# [Aufgabenstellung]
Geben Sie aus dem Text über den Erziehermangel den Abschnitt wörtlich wieder, der mit „Die Zahlen sind“ beginnt und mit „eingesetzt werden können.“ endet.

# [Textauszug]
▬▬▬▬▬▬

Exkurs Erziehermangel: Über 300.000 fehlende Erzieher – wie kam es dazu?
Die Zahlen sind alarmierend: laut dem Nationalen Bildungsbericht 2018 der Kultusministerkonferenz fehlen in Deutschland bis 2025 über 300.000 Erzieher. Die Ursachen dafür sind vielfältig: So erreicht der Bedarf an Kitaplätzen infolge von gestiegenen Geburtenzahlen und hoher Bildungsbeteiligung im Bereich der unter 3-Jährigen neue Höchstmarken. Zahlreiche frühkindliche Pädagogen gehen in den nächsten zehn Jahren in Rente. Die Wertschätzung für den Beruf seitens des Staates und der Gesellschaft lässt nach dem subjektiven Empfinden der Erzieher zudem zu wünschen übrig. Wir gehen dem Erziehermangel in diesem Exkurs auf den Grund – und werfen einen Blick nach Finnland, wo so viel Kita-Personal bereitsteht, dass für ausfallende Kräfte Springer von langen Wartelisten eingesetzt werden können.

▬▬▬▬▬▬

# [Material]
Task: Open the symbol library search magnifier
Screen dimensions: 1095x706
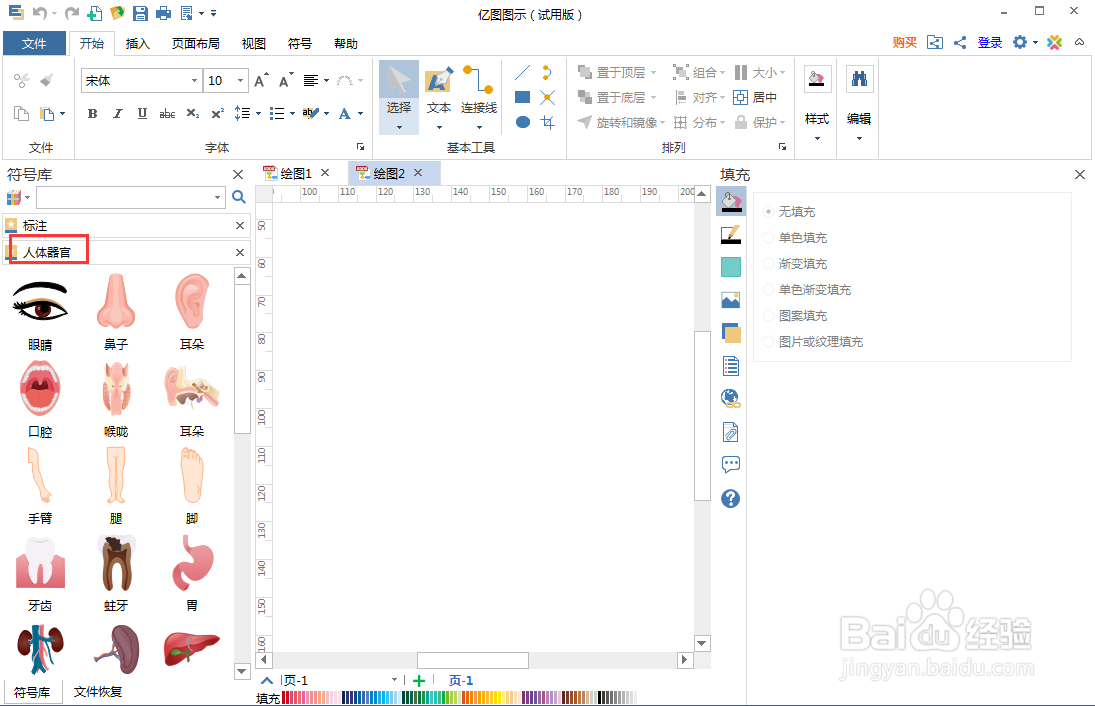Action: tap(238, 198)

▬▬▬▬▬▬

# [Schriftliche Antwort]
Die Zahlen sind alarmierend: laut dem Nationalen Bildungsbericht 2018 der Kultusministerkonferenz fehlen in Deutschland bis 2025 über 300.000 Erzieher. Die Ursachen dafür sind vielfältig: So erreicht der Bedarf an Kitaplätzen infolge von gestiegenen Geburtenzahlen und hoher Bildungsbeteiligung im Bereich der unter 3-Jährigen neue Höchstmarken. Zahlreiche frühkindliche Pädagogen gehen in den nächsten zehn Jahren in Rente. Die Wertschätzung für den Beruf seitens des Staates und der Gesellschaft lässt nach dem subjektiven Empfinden der Erzieher zudem zu wünschen übrig. Wir gehen dem Erziehermangel in diesem Exkurs auf den Grund – und werfen einen Blick nach Finnland, wo so viel Kita-Personal bereitsteht, dass für ausfallende Kräfte Springer von langen Wartelisten eingesetzt werden können.